Elter entscheidet mit seinen Toren Halbfinale und Finale

Vor allem Marius Elter. Schon das Halbfinale gegen die eigene zweite Mannschaft (2:1) hatte er kurz vor dem Ende der zehnminütigen Spielzeit entschieden. Gegen Bubsheim baute er nach dem Führungstreffer von Sebastian Nann den Vorsprung zum 2:0 vorentscheidend aus. Für den SVB konnte Andreas Messmer mit einer schönen Direktabnahme nur noch zum 1:2 verkürzen.

Starke Bubsheimer sind nur kurz traurig

Trotz der Finalniederlage war Bubsheims Spielertrainer Paul Ratke nicht enttäuscht.
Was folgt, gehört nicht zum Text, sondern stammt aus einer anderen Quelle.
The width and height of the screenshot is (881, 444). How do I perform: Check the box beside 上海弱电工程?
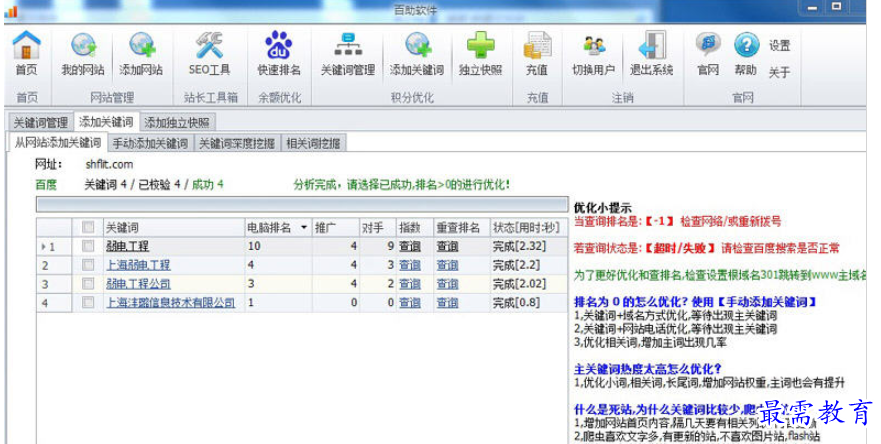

Seine Mannschaft zeigte am zweiten Turniertag starke Auftritte in Serie, gewann bis zum Endspiel alle Partien. „Im ersten Augenblick ist man traurig. Aber es haben sich die beiden besten Mannschaften des Turniers gegenüber gestanden. Und wie beim EM-Sieg von Portugal kann es passieren, dass in der K.o.-Phase nicht die vorher beste Mannschaft gewinnt“, meinte der Bubsheimer.

Spätestens mit dem klaren 3:0 im Halbfinale über Landesligist BSV Schwenningen hatte der Bezirksliga-Aufsteiger seine Ambitionen unterstrichen. Nach einer abwartenden Anfangsphase zeigte der SVB seine spielerische Klasse. Tim Dreher, der die Bubsheimer Mannschaft am Sonntag verstärkt hatte, sorgte nach 104 Sekunden für die Führung. In der Folge investierte die höherklassigen Schwarzwaldstädter mehr und ermöglichten den Gelb-Schwarzen die Räume. Otto Waal und Andreas Messmer machten mit einem Doppelschlag in der siebten Spielminute den Sack bereits zu. Schwenningen gelang durch Torjäger Dimitri Stroh, der mit 15 Treffern als bester Schütze des Turniers ausgezeichnet wurde, nur noch der späte Anschlusstreffer.

Im zweiten Halbfinale hatten die Zuschauer eine Partie gesehen, die auch eines Endspiels würdig gewesen wäre. Der SV Gosheim I traf im Vereinsduell auf die zweite SVG-Auswahl. In einem intensiven Spiel, das nur sehr selten unterbrochen war, schenkten sich die beiden Mannschaften nichts. Den Führungstreffer von Patrick Decker konnte Matteo Winker noch ausgleichen. Auf das späte Tor von Elter fand Gosheim II dann keine Antwort mehr. Die Schadenfreude gegenüber den Vereinskameraden hielt sich dann in Grenzen. „Ich freue mich, dass wir gewonnen haben“, so Elter. Wichtiger sei aber gewesen, dass die Gosheimer Mannschaften im Halbfinale direkt aufeinander getroffen wären. „Damit war klar, dass wenigstens eine Mannschaft im Finale dabei ist.“ Gosheim I erreichte dank Elter das Finale. Der Ausgang ist bekannt.

Schwenningens Stroh sichert sich Torjägerkanone

Als ein Gewinner hatten sich die Gastgeber bereits im Spiel zuvor präsentiert. Im letzten Gruppenspiel verweigerte der Schiedsrichter dem TSV Nusplingen in der Schlusssekunde den Ausgleich. Erst auf die Intervention von Gosheims Trainer Markus Federle und einiger seiner Spieler wurde das 2:2 anerkannt. „Der Ball war deutlich drin. Der Schiedrichter konnte es nicht sehen, weil unser Torhüter darauf lag“, sagte der SVG-Coach, dessen Team zu diesem Zeitpunkt bereits das Halbfinale sicher hatte.

Neben Schwenningens Dimitri Stroh, der für 15 Tore als Torschützenkönig geehrt wurde, wurde auch Sebastian Wolf ausgezeichnet. Der Schlussmann von Kreisligist SG Dürbheim/Mahlstetten hatte sich mit seinen Paraden den Titel des besten Turnierspielers verdient.